Our study has several limitations. First, the model was constructed using retrospectively collected data from patients undergoing surgical treatment at multiple institutions, which may introduce selection bias. Second, the complexity and lack of algorithm standardization limit the use of radiomics markers. Future work will involve the development of prediction models based on deep learning. Third, the sample imbalance resulting from the lower positivity rate of MTM-VETC HCC restricts the predictive ability of the model, and the limited sample size of the dataset necessitates larger sample sizes for radiogenomics analysis in future studies. Finally, many experiments are needed to validate our transcriptomic analysis results.
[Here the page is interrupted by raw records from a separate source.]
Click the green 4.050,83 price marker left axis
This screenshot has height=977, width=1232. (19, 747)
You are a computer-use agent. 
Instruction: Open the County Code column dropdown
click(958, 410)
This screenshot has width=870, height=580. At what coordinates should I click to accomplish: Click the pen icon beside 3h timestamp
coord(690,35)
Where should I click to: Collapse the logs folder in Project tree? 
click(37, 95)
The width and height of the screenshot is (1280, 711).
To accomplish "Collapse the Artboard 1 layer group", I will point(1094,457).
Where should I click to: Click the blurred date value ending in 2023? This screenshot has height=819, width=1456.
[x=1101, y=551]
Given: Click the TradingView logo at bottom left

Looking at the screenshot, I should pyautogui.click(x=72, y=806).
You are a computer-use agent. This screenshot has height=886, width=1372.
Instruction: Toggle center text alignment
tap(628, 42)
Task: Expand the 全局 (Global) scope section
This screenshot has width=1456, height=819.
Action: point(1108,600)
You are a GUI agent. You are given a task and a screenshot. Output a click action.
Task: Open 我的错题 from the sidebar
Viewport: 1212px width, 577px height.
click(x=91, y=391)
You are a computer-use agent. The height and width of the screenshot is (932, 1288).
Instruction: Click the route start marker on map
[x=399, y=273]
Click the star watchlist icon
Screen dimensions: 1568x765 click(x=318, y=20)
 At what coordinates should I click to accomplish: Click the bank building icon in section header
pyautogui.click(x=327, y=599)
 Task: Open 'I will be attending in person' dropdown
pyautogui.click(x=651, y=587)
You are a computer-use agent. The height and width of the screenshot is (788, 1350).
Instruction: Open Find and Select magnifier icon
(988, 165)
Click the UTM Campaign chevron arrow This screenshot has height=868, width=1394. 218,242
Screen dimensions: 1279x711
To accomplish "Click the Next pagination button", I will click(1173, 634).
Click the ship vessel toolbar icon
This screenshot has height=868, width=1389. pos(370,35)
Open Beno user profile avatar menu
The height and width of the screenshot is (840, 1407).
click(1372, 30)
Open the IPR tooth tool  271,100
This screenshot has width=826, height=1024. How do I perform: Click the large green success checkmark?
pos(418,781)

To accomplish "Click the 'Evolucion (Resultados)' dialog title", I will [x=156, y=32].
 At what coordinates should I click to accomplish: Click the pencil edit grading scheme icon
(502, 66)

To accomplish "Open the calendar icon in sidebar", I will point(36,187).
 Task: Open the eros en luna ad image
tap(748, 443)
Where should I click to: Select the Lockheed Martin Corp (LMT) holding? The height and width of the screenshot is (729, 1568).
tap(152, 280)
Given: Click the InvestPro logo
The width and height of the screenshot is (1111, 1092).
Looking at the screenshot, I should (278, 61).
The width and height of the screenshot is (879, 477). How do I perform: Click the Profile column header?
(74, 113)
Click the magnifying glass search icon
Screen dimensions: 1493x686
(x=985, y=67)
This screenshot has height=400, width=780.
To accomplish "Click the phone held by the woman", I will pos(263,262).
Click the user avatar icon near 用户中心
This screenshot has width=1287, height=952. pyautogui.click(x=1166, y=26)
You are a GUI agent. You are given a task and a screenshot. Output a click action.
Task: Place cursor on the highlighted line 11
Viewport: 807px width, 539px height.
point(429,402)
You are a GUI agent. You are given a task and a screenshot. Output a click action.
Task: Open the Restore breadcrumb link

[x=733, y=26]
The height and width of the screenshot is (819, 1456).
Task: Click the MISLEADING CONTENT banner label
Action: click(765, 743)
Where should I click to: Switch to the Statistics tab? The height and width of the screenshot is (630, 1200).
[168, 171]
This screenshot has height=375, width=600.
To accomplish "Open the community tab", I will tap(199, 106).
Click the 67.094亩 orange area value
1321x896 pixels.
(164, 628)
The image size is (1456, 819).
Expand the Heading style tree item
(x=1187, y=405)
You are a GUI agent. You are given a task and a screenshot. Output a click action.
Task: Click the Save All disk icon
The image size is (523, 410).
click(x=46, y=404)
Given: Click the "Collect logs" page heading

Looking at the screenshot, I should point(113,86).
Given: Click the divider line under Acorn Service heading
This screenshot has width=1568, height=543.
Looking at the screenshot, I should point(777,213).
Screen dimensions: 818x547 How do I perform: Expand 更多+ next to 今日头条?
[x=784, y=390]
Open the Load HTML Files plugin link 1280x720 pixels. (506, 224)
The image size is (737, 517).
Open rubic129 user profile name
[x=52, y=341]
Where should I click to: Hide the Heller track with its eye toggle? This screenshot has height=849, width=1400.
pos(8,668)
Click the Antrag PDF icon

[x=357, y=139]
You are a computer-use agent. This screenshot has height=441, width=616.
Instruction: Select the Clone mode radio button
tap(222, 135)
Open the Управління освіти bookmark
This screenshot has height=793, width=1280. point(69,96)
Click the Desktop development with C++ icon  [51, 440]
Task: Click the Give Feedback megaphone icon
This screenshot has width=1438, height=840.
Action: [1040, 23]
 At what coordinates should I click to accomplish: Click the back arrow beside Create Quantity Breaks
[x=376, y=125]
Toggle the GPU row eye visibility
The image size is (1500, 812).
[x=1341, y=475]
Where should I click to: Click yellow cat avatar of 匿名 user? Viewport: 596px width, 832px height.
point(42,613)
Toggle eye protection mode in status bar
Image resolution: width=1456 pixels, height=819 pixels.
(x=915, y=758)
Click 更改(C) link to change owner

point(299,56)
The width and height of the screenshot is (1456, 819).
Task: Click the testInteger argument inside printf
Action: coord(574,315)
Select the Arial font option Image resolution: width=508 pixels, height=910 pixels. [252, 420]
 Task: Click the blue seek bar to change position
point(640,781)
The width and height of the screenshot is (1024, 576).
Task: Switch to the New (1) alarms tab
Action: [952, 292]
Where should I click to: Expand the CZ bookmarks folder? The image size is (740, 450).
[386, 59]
In summary, the clinical–radiomics model, which integrates serum AFP levels and MRI-derived radiomics features, has a robust ability to preoperatively predict HCC patients with the MTM subtype and VETC pattern. In addition, this model enables effective prognostic risk stratification among HCC patients. Furthermore, our radiogenomics analysis revealed two key findings: (1) an immunosuppressive tumour microenvironment and overactivation of cell proliferation pathways likely contribute to the poor prognosis observed in high-risk patients, and (2) KIT inhibitors, such as sorafenib, may represent promising therapeutic agents, whereas ADAM9 and PTK2B have emerged as critical genes associated with patient outcomes. Overall, radiogenomics analysis provides a powerful approach to elucidate tumour biological behaviour, predict therapeutic responsiveness, and inform future prospective validation studies.

Methods

Study subjects

This study was approved by the Institutional Review Board of The First People’s Hospital of Shunde (approval number: KYLS20230409), which served as the lead ethics committee. The approval was acknowledged by The First People’s Hospital of Foshan through an expedited review process. The study protocol adhered strictly to the ethical principles outlined in the revised Declaration of Helsinki (2013). Given the retrospective nature of the study, the requirement for informed consent was waived. HCC patients who underwent curative hepatectomy from August 2017 to December 2022 were retrospectively collected to build the predictive models, consisting of a training set from The First People’s Hospital of Shunde (institution I) and two external validation sets from The First People’s Hospital of Foshan (institution II) and The Cancer Genome Atlas (TCGA) database (https://portal.gdc.cancer.gov/projects/TCGA-LIHC). The inclusion criteria were as follows: (a) preoperative contrast-enhanced MRI performed within 2 weeks and (b) available pathological tissue slides with pathological confirmation of HCC. Exclusion criteria were: (a) receipt of other treatments before surgery and (b) poor image quality with obvious artifacts. Following the criteria, 266 patients were enroled for the radiomic analysis.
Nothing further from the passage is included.